→ Task details: From the records below, please repeat exactly the line that has "You are a computer-use agent. 1493x771", the line that has "Task: Switch to the Problems tab", and every line between them, and nothing else.

→ Given information:

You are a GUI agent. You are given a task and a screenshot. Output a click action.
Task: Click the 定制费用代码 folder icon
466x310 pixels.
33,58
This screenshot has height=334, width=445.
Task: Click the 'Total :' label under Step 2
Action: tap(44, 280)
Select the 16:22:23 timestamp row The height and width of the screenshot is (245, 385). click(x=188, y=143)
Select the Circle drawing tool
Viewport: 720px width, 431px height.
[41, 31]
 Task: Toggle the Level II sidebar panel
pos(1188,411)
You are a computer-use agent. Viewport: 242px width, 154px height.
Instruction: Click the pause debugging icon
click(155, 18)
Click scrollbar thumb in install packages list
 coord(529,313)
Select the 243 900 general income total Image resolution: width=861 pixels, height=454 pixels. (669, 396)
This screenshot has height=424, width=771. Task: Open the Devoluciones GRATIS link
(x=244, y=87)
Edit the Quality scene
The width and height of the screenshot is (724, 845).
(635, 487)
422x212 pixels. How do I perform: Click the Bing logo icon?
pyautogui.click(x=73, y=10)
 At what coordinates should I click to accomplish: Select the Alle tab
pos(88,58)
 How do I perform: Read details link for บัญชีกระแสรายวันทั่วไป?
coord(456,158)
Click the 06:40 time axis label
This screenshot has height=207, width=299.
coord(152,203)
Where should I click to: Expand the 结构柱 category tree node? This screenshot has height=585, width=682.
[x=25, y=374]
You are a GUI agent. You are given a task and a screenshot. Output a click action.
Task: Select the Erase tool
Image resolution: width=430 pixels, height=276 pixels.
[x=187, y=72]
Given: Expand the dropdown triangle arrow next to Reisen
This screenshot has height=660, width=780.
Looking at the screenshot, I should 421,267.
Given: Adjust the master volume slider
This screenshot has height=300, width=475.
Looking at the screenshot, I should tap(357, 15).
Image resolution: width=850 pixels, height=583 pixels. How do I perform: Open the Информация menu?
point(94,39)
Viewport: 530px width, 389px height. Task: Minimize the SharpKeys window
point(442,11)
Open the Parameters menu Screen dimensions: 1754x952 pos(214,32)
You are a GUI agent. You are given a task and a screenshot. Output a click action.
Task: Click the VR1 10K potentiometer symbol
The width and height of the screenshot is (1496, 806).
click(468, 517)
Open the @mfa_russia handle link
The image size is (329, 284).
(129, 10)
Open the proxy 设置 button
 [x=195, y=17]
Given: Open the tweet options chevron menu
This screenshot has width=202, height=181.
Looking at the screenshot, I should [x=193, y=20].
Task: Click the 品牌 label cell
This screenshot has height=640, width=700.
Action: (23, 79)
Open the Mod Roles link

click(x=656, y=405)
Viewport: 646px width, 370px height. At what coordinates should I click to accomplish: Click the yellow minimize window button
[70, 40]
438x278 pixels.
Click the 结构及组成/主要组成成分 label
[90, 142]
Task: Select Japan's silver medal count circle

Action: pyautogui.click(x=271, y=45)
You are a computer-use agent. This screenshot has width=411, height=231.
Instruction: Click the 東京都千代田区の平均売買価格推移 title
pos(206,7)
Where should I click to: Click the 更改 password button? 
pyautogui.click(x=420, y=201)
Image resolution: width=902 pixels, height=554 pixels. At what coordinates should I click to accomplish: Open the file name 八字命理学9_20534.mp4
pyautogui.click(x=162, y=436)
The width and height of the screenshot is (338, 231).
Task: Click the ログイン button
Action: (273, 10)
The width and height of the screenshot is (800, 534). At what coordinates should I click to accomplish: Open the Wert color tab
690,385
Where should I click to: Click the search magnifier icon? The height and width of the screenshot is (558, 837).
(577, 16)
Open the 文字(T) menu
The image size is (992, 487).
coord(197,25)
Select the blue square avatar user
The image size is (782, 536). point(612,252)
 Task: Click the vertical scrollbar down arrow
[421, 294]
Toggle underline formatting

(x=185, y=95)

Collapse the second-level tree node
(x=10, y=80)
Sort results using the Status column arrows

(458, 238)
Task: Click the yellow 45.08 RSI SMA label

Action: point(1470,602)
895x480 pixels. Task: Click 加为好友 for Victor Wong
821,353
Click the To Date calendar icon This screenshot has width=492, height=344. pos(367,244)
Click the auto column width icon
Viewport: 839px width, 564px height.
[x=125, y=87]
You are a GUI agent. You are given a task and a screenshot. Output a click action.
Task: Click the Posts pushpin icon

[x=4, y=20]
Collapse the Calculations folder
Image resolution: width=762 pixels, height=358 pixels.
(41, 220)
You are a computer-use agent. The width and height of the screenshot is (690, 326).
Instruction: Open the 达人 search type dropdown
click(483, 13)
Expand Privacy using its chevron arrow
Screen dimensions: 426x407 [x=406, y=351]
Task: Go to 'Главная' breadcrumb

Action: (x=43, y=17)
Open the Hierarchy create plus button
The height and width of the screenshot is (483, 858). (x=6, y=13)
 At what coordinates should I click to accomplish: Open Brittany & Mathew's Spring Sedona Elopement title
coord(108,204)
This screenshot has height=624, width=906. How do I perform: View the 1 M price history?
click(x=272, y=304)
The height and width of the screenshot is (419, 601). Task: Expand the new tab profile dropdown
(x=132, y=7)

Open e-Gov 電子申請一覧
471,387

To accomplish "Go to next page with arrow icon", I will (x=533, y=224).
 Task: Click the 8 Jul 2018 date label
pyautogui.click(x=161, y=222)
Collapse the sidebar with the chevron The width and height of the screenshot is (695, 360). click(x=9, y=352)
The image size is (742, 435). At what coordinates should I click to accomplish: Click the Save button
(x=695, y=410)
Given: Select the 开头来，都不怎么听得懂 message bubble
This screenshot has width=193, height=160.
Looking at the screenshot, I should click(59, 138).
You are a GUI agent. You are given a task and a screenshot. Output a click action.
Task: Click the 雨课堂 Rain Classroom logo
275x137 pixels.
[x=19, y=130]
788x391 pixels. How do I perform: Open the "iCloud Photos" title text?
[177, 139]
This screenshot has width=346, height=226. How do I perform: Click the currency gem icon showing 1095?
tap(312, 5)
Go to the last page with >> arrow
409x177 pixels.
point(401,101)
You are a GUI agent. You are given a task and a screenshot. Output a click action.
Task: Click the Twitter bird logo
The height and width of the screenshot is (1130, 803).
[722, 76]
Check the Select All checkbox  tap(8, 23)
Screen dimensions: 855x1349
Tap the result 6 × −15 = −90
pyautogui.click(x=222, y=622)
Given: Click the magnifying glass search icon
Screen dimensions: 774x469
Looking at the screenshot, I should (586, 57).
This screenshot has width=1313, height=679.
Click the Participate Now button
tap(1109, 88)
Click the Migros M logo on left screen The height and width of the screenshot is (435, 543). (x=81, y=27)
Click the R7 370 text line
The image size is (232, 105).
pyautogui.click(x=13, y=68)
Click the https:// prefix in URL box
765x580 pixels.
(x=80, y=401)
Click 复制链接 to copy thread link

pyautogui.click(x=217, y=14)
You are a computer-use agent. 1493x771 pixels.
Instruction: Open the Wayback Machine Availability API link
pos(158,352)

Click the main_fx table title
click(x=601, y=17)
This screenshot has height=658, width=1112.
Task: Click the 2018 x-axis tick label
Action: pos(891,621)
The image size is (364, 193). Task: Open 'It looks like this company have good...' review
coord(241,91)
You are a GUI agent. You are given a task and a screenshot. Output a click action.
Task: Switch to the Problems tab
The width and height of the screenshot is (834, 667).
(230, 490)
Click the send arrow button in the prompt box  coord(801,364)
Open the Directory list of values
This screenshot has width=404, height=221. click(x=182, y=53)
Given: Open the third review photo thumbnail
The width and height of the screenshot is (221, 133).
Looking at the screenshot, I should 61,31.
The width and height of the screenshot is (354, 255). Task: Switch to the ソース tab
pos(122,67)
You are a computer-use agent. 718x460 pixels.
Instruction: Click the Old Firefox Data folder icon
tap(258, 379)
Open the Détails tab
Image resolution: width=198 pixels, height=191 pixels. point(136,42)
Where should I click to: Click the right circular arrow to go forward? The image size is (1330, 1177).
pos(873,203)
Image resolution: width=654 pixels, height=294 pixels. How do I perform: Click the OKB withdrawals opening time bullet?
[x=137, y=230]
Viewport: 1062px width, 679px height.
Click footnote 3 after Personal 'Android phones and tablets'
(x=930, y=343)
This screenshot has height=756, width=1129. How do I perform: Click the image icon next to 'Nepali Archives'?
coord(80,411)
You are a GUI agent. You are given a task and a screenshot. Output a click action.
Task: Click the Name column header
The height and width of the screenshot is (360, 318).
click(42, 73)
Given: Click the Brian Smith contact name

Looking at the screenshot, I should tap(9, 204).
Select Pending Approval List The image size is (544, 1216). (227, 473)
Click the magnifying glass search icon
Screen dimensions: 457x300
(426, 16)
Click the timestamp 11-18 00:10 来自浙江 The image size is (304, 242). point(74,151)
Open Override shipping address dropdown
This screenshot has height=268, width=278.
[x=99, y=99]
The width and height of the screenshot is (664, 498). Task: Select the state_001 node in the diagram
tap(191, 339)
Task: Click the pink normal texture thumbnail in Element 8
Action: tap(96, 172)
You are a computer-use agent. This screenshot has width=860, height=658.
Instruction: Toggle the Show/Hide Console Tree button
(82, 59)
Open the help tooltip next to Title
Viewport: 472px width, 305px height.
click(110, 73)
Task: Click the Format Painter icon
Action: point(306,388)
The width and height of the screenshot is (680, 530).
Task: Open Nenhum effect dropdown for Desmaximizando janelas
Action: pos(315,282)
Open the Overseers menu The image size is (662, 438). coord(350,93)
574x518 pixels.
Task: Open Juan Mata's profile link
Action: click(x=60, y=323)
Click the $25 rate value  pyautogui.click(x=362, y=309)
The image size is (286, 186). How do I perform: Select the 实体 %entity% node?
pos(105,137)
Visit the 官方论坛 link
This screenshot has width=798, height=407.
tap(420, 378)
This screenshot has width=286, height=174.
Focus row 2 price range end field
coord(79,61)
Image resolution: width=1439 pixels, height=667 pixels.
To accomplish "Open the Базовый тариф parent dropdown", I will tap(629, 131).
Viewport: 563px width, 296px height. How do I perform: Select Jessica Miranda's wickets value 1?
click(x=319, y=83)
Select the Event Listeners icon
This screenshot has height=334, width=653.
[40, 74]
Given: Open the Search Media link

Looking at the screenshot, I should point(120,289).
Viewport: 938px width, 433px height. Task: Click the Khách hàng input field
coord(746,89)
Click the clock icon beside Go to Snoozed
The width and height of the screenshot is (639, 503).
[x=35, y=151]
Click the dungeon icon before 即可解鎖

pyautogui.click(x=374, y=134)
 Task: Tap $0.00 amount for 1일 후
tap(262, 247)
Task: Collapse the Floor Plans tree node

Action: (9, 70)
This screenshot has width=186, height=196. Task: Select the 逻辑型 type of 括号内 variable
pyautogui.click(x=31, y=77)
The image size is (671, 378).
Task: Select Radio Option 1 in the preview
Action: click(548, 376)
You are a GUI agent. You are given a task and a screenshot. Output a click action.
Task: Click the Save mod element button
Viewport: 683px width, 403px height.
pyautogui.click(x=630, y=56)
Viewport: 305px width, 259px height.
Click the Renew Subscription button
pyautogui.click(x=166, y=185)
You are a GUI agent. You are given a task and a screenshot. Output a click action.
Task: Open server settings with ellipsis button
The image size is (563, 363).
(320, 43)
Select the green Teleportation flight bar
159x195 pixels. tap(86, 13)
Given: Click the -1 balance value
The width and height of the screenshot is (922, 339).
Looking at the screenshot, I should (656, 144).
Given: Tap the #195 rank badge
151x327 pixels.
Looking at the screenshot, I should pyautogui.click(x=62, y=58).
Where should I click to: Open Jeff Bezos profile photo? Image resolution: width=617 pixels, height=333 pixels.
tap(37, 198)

→ Exercise output:
You are a computer-use agent. 1493x771 pixels.
Instruction: Open the Wayback Machine Availability API link
pos(158,352)

Click the main_fx table title
click(x=601, y=17)
This screenshot has height=658, width=1112.
Task: Click the 2018 x-axis tick label
Action: pos(891,621)
The image size is (364, 193). Task: Open 'It looks like this company have good...' review
coord(241,91)
You are a GUI agent. You are given a task and a screenshot. Output a click action.
Task: Switch to the Problems tab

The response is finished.